"It definitely felt a like an important moment. For someone who's been fighting in this movement for a long time ... it's overwhelming. Wow!" -- Chris Seelbach, a gay rights activist elected last year as Cincinnati's first openly gay city councilman.
"I'm not really for gay marriage. I think a man should be with a woman in God's eyes and a woman should be with a man. But to each his own." -- Joanie Taylor, 55, who works in the medical field and lives in Utica, Mich.
"His coming out in favor of gay marriage demonstrates that the issue is more important than anything of a political nature during a presidential campaign. ... I think this shows courage. He did this despite the fact that he might lose votes over it." -- Glen Miles, senior minister at Country Club Christian Church in Kansas City, Mo.
"This will unify the gay community, completely.
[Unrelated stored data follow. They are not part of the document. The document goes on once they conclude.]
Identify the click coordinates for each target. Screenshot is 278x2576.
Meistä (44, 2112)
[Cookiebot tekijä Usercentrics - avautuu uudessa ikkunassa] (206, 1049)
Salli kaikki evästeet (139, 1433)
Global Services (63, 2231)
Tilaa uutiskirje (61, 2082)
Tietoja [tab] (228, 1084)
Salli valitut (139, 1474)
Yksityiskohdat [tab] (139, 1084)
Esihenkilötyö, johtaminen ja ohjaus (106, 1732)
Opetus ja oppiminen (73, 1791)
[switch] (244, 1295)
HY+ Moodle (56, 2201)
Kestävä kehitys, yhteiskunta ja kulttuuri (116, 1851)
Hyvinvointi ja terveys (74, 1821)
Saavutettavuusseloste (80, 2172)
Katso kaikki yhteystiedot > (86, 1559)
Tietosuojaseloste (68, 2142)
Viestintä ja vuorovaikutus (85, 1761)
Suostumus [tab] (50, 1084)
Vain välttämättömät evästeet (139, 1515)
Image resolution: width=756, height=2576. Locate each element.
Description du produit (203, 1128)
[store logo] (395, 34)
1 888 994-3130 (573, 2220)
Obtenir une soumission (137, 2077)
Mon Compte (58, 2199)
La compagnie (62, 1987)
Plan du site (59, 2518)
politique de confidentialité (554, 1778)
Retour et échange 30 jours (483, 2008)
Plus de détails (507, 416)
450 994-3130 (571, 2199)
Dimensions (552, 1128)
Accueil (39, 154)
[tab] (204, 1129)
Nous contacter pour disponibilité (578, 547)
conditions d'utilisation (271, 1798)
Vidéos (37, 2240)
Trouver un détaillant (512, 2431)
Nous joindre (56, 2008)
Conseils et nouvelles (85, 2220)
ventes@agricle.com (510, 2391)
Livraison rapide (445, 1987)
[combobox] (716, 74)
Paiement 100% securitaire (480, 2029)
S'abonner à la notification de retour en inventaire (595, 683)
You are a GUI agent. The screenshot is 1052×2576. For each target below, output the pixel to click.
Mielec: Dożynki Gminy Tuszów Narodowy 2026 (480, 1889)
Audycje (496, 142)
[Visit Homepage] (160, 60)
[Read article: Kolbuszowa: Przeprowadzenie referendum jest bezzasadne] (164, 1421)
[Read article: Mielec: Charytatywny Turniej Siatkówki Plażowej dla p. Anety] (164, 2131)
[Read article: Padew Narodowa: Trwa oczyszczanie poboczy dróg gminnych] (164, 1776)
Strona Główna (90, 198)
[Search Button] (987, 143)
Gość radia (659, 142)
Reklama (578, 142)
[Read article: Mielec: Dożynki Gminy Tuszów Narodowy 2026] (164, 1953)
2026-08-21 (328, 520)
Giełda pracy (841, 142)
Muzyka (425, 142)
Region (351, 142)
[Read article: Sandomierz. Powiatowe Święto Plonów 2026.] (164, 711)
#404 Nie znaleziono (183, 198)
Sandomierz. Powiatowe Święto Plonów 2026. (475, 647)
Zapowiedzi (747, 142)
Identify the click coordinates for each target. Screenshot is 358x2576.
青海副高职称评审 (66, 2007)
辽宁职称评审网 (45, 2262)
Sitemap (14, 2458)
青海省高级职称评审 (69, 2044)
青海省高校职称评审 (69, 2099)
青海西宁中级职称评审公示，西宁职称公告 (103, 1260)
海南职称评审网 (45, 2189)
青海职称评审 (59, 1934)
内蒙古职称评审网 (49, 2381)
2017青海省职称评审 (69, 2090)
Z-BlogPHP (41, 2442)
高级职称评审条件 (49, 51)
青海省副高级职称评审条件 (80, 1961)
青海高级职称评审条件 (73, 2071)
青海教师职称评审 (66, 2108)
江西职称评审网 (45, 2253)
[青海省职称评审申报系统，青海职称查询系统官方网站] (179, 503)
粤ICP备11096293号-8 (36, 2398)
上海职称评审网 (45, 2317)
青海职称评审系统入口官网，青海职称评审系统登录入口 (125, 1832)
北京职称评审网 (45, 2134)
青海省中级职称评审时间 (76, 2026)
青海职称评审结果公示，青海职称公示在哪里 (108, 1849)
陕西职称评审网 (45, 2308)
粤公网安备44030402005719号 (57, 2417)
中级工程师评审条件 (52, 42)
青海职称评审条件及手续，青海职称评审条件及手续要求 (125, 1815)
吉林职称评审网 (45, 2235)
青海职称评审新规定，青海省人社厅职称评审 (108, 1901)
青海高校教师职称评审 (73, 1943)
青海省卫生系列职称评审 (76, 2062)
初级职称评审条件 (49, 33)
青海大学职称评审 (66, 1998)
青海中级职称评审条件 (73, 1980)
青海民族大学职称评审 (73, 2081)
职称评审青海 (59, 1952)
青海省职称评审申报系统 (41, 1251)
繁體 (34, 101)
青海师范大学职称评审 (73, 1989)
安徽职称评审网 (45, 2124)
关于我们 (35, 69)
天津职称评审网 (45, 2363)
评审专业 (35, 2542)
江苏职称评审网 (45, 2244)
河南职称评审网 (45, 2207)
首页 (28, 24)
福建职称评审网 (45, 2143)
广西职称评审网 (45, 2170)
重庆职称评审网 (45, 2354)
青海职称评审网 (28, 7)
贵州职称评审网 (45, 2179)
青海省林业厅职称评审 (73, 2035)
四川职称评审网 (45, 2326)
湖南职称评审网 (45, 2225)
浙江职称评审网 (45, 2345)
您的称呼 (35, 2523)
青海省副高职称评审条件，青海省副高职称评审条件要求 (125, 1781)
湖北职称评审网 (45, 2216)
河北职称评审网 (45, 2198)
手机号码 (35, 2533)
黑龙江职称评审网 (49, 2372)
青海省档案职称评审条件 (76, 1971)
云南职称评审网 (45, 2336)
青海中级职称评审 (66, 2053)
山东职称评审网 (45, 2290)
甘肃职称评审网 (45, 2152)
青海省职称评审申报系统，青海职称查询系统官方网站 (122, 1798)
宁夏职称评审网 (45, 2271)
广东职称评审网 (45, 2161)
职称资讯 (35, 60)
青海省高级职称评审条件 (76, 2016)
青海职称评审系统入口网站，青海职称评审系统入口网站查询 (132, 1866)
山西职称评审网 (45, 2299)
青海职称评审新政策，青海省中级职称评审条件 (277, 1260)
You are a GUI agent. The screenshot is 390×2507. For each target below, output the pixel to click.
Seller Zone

He's going to have us 100 percent behind him." -- Keith Adams, 47, of Hollywood, Calif.
"Obama's proclamation, to me, just gives insight into his moral fiber. It's inappropriate for him to be speaking about it as president." -- Joe Alexander, an executive recruiter from Lexington, Ky.
"It's good, I guess, that he's being upfront about what he stands for. I guess I respect that, but I don't think it's a huge defining moment in history that he said that." -- Cassondra Keller, a 20-year-old advertising and marketing student at Marquette University in Wisconsin.
"I'm not surprised by anything Obama does. He'll go with anything that makes him look better. ... I think all politicians are just in it for their own gain." -- Sean Schwiger, 41, a restaurant cook in a Murfreesboro, Tenn.
"That's a great thing, he's been holding out on that for a while." -- Zachary John, 25, an energy consultant in Baltimore.